A fama de pop star te agrada?
Isso é um exagero. Você acaba aparecendo um pouco mais porque o caso é mais divulgado. Mas eu nunca precisei disso para me motivar. Antes do caso Isabella, eu já tinha mais de mil julgamentos no currículo. Eu já podia estar promovido. Sempre fui uma pessoa tímida.

Você gosta ou não dos holofotes? De ser reconhecido nas ruas?
Eu vejo isso como um reconhecimento carinhoso das pessoas, que me abordam de forma respeitosa. Eu nunca fui convidado para a Ilha de Caras. Não frequento lugares de celebridades. Vivo para os meus filhos e minha família, minha esposa. Sou conselheiro do Santos, da administração vitoriosa de Luis Álvaro [presidente do Santos], que vai nos trazer o terceiro título mundial. Gosto de correr, frequento clubes, viajo para a praia. Não faço diferente do que fazem as pessoas que têm o mesmo patamar. Estou no mesmo lugar em que estava quando o caso Isabella foi distribuído, três anos atrás. Nunca liguei para ninguém da imprensa. Atendi 10% ou 20% dos pedidos de palestra e entrevistas que me foram feitos. Lamento que me critiquem sem me conhecer.

Você mantém esse mesmo equilíbrio quando assiste a partidas do Santos?
Eu não gosto que minha esposa vá às partidas porque ela fica assustada. Eu fico nervoso e xingo, principalmente aqueles que trabalham contra o Santos.

(7) Comentários

  1. gostei muito dessa entrevista .A verdade é que vivemos em um país de impunidades o que desequilibra ainda mais a sociedade e afasta cada vez mais o sonhos de paz,igualdade que os nossos direitos asseguram.

  2. Cembraneli é lúcido,bem preparado,grande promotor.

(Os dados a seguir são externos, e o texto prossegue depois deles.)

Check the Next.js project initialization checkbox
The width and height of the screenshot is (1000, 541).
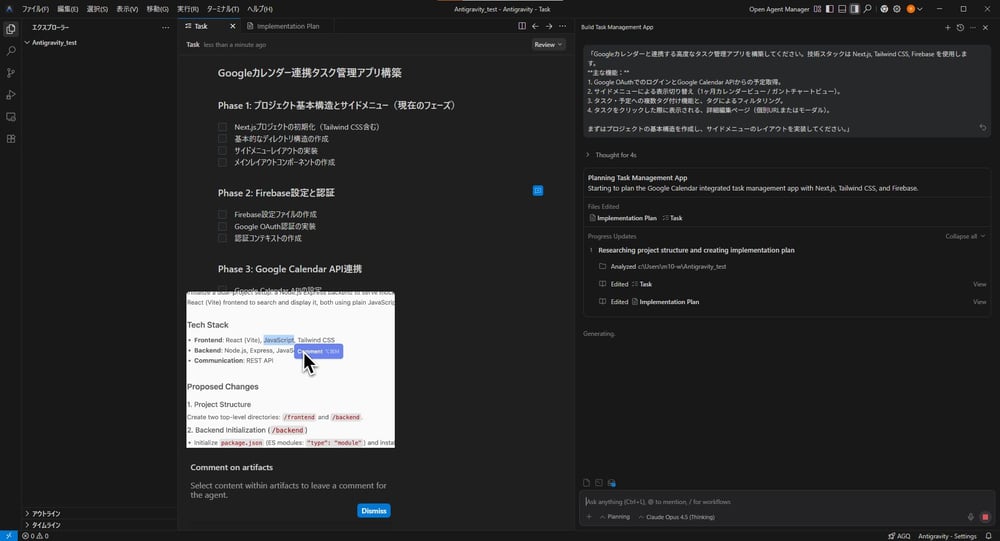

Mas é torcedor do Santos,infelizmente,tem mau gosto pra time.

  3. Excelente entrevista da Cult e melhor ainda as respostas de Cembranelli.
    Por ser alguém que é um profissional das leis, as respostas argumentativas dele tornam-se ainda mais contundentes e muito satisfatórias.
    Profissionais como ele e com uma visão tão coerente de nossa realidade é de que precisamos. Cembranelli é prova de que temos mentes lúcidas na justiça.
    Há tempos não via alguém com uma visão tão apurada da realidade jurídica assim em nosso país.

  4. A CULT soube conduzir a entrevista com excelência, com perguntas simples e precisas instigou e possibilitou grandes respostas. Cembranelli tornou-se um grande exemplo de preparo e competência. Na condição de estudante de Direito, adotei alguns de seus pensamentos como referência.

  5. Sou fã incondicional deste grande mestre! Sensacional a entrevista, perguntas bem elaboradas, respostas…sem comentários…o Cembranelli deu verdadeira aula, tomara que todo universitário da área tenha acesso a CULT. Parabéns a equipe CULT, Parabéns Cembranelli, que sua estrela continue brilhando e Deus te guiando e te guardando sempre. Dorvani Posseti Lucato.

  6. Entrevista espetacular. A CULT é a CULT, né?! E o Dr. Francisco Cembranelli é o cara!!! Sou fã desse senhor! Quando crescer (rsrsrsrs) quero ser igual a ele!!!

  7. Excelente matéria, esclarecendo funções da promotoria e evidenciando o bom caráter deste grande promotor que trabalha empenhado em prol da justiça e de uma sociedade mais digna, demonstrando sensibilidade para as vítimas e seus familiares. Infelizmente no Brasil já somam milhões de pessoas que perderam familiares (perdi meu filho Matheus Hoepers para a violência curitibana em out/2010), e que assistem perplexos a impunidade reinante. O crescimento da violência é obviamente fruto do descaso do poder público para com esta essencial questão social. Precisamos sim, de saúde, educação, transporte e, é claro, de vida com segurança.